According to tradition, Jesus meets John at the Jordan River, five miles south of the Allenby Bridge, near Qasir al-Yahud on the West Bank. This location is today the site of an Eastern Orthodox monastery.

The baptism of Jesus

The baptism of Jesus is an event recounted in the New Testament in which Jesus is baptised by John the Baptist. It is commemorated on January 1 in the Roman Catholic, Anglican, and some other western denominations (see Baptism of the Lord). The event is the foundation of the Christian baptism rituals. While the nativity narratives of Luke and Matthew differ from one another, and are absent entirely from Mark's narrative, Luke and Matthew return to paralleling Mark's narrative with the Baptism of Jesus. Both infancy narratives abruptly end, with Jesus suddenly being reintroduced as a man somewhere in his late twenties or early thirties, something that lead to the emergence of the apocryphal Infancy Gospels such as the Infancy Gospel of Thomas and Arabic Infancy Gospel.
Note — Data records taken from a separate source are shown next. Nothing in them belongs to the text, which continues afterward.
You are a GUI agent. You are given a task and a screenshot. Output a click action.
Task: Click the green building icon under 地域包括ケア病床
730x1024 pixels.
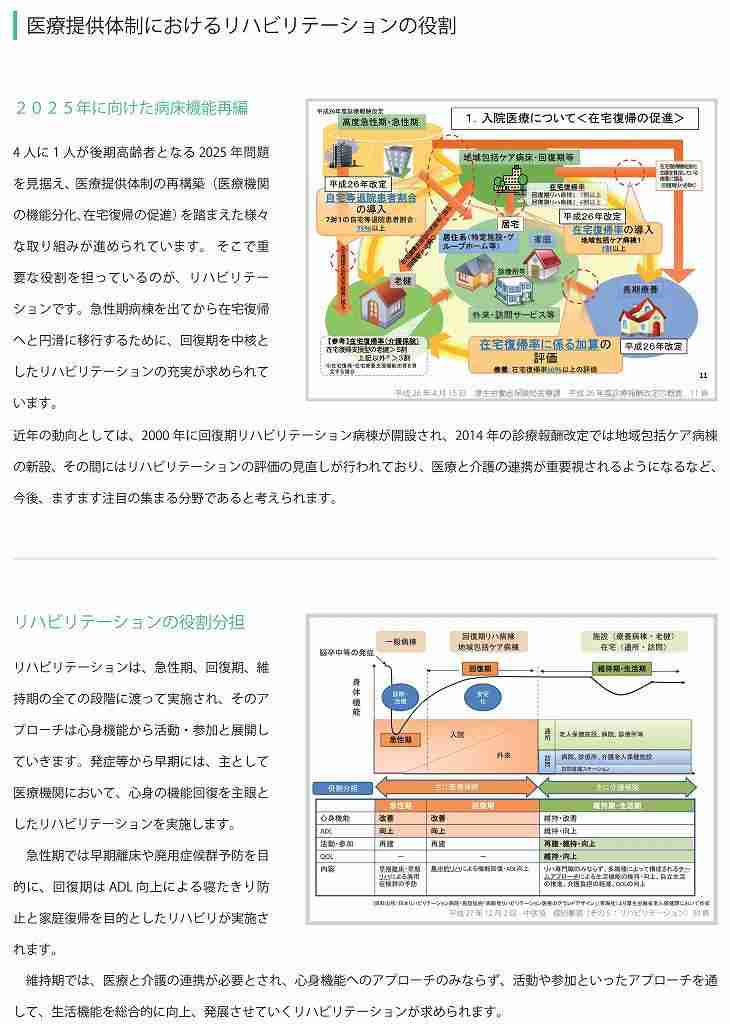[511, 181]
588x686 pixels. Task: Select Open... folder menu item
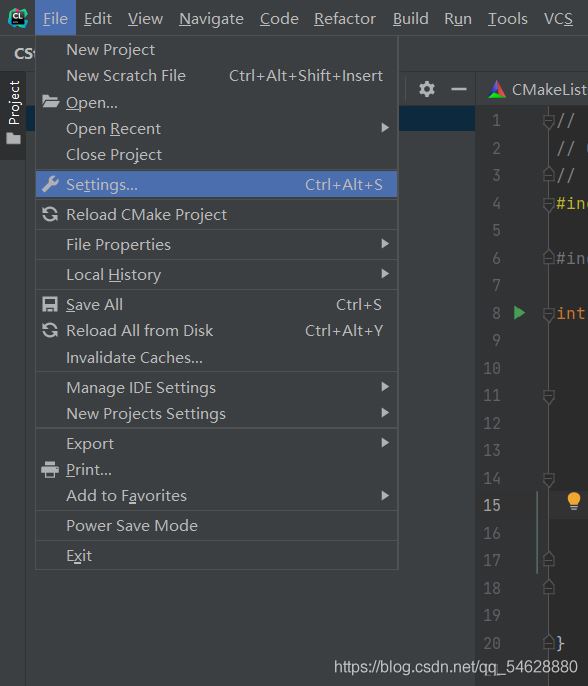point(217,103)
While Matthew doesn't indicate the size of this narrative jump, Luke explains it as being about thirty years later.

The basic outline in all three synoptic gospels is the same. They all begin by introducing the figure of John the Baptist and describing his preaching and his ritual of baptism. Jesus comes to the Jordan River and is there baptised, and after the baptism occurs the heavens open and God pronounces that Jesus is his son. Only after this moment Jesus' ministry begins. However, in addition to details that are present in only one gospel, there are also some important differences in the narrative, adding to the already present ambiguity over the theology of the event. Most Christian groups view the baptism of Jesus as an important event, and historically it has caused much debate on the issue of Christology. In Roman Catholicism, the baptism of Jesus is one of the Luminous Mysteries of the Rosary.

Location
John is placed by the passage in the wilderness of Judea, which is generally taken to refer to the region of Judea sloping down from the highlands to the Dead Sea, an arid area not well suited to habitation. The term normally translated as wilderness is occasionally translated as desert, although there was enough moisture to allow for pastoralism. According to Pliny this region was home to the Essenes, and John could plausibly have been one of their major leaders. According to Guthrie, at this time wilderness was considered much closer to God than the more corrupt cities.

According to tradition, Jesus meets John at the Jordan River, five miles south of the Allenby Bridge, near Qasir al-Yahud on the West Bank. This location is today the site of an Eastern Orthodox monastery. A site showing early Christian activity on the Eastern bank in Jordan is considered by some to be the site of the baptism and is promoted as such by Jordanian tourism officials.

The baptismal scene

In Luke Jesus is portrayed as one of a large crowd who had come to see John and is baptised before them, while Matthew makes no mention of anyone besides John and Jesus being at the scene. The scene opens in Luke and Matthew with John delivering a polemic apparently against the Pharisees and Sadducees who are present. Luke and Matthew then re-join the account of Mark, which does not contain the polemic, by portraying Jesus as going down to John and being baptised by him.